The book "Sourdough" by Sara Owens was a surprise gift in more ways than one earlier this year. First, I was not expecting it, had not asked for it, and in fact, did not know about it. Second, it has proven to be a wonderful, inspiring and tasty addition to my library! Others have already posted my favorite bread from the book, the Honey Oatmeal Spelt recipe, so I decided, finally, after what must be two years of lurking, baking, and silence since my last blog entry, to post something for once.
The book title of this recipe is Wild Rice, Herb and Almond Levain, but in the formula she notes that the herbs are "optional". I am not a great fan of herbs in bread unless the bake is for a specific meal or use, and I know the herbs chosen are appropriate for that setting. For general baking and unpredicted use I consider the herbs too limiting in what the bread can be used for and served with. So no "optional" herbs in my bake.
No formula posted here either since I baked it straight out of the book with only very minor deviations. There may or may not be legalities to posting the formula, but regardless, I do not do it unless I have made what I consider a material modification that makes it mine, not the author's. That's just me. Others feel different. That's up to them. I will note, however, that fully a quarter of the flour in this loaf is my home milled white whole wheat flour, plus 5% Wingold Dark Rye flour. The recipe calls for medium rye but I don't have any of that and I have "tons" of dark rye. The rest of the flour is Guisto's Artisan Select Malted. The loaf also contains nearly 20% (Baker's %) cooked and cooled wild rice and 10% toasted, blanched, slivered almonds. If my Breadstorm numbers are correct (not guaranteed!) then the hydration is almost 77%.
This was a fun bake, and quite challenging. The dough made up as a very wet dough:
but it settled down quickly after an hour autolyse, and once the wild rice and toasted, slivered almonds were incorporated.
The process for this dough after the main mix and autolyse used a four hour bulk fermentation with stretch and folds, (I use two letter folds at each turn) every 30 minutes for 3 hours, and then an undisturbed fourth hour. The dough was then divided and preshaped, as a single boule in my bake. After 30 minutes of bench rest it was final shaped and placed in a linen lined baneton in a plastic bag, and retarded ovenight in the refrigerator. I use a small wine refrigerator for retarding so I have temperature control, and this bread was kept at 42F for 16 hours.

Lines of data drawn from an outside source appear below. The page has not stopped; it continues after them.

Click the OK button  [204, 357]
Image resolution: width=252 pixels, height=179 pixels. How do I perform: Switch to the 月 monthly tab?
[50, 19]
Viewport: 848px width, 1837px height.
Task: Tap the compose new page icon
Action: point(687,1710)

I baked the loaf en cloche directly out of the refrigerator. The oven was preheated to 505F (as high as my GE will go without locking the door!) with the cloche baker inside. I slid the dough into the hot baker with a Super Peel and baked under the dome at 505 for 7 minutes. At the 7 minute mark I turned down the temperature to 485F and baked under the dome for another 8 minutes, then the dome lid was removed and the bake continued for another 25 minutes at 485F. Finally, the oven was turned off and the door propped open a bit, leaving the bread inside for 10 more minutes. I took this final step because I knew the dough was very wet, and with the wild rice it would tend to stay that way. The extra 10 minutes in the "falling oven" helped let some of that moisture migrate out of the dough and evaporate off without spoiling the crust.
The baking strategy worked well, producing very nice bloom and spring, a boldly baked crust and an attractive appearance that I was quite pleased with:
The inside of the loaf is as pleasing as the outside:
There is a good distribution of large and small holes as a result of the good spring this bread attained, with plenty of wild rice and almonds in evidence. The crumb has a cool, creamy texture, and the wild rice lends it a moistness that does not chew up "gummy". The almonds retained their crunchyness, and that wonderful flavor that toasted almonds exhibit. All combined this has been a wonderful bread to look at, and to eat. The flavor is not strong in any direction, with a mild sour that we prefer over strong tang, and with a crisp crust that I value highly in sourdough breads I bake.
This formula is a keeper, and I would encourage everyone to check out Sara Owens' "Sourdough" for the many interesting recipes she presents. Note, however, that the book is about Sourdough as a topic, not about sourdough bread as a topic. There are many, many non-bread recipes in the book, from pies and cakes to tarts and empanadas, and they all use sourdough starter in one way or another, and again, not always specifically as a leavening agent. All of the many I have tried taste great though.
Thanks for stopping by, and do visit again. Perhaps I will post something again sooner, rather than later, this time.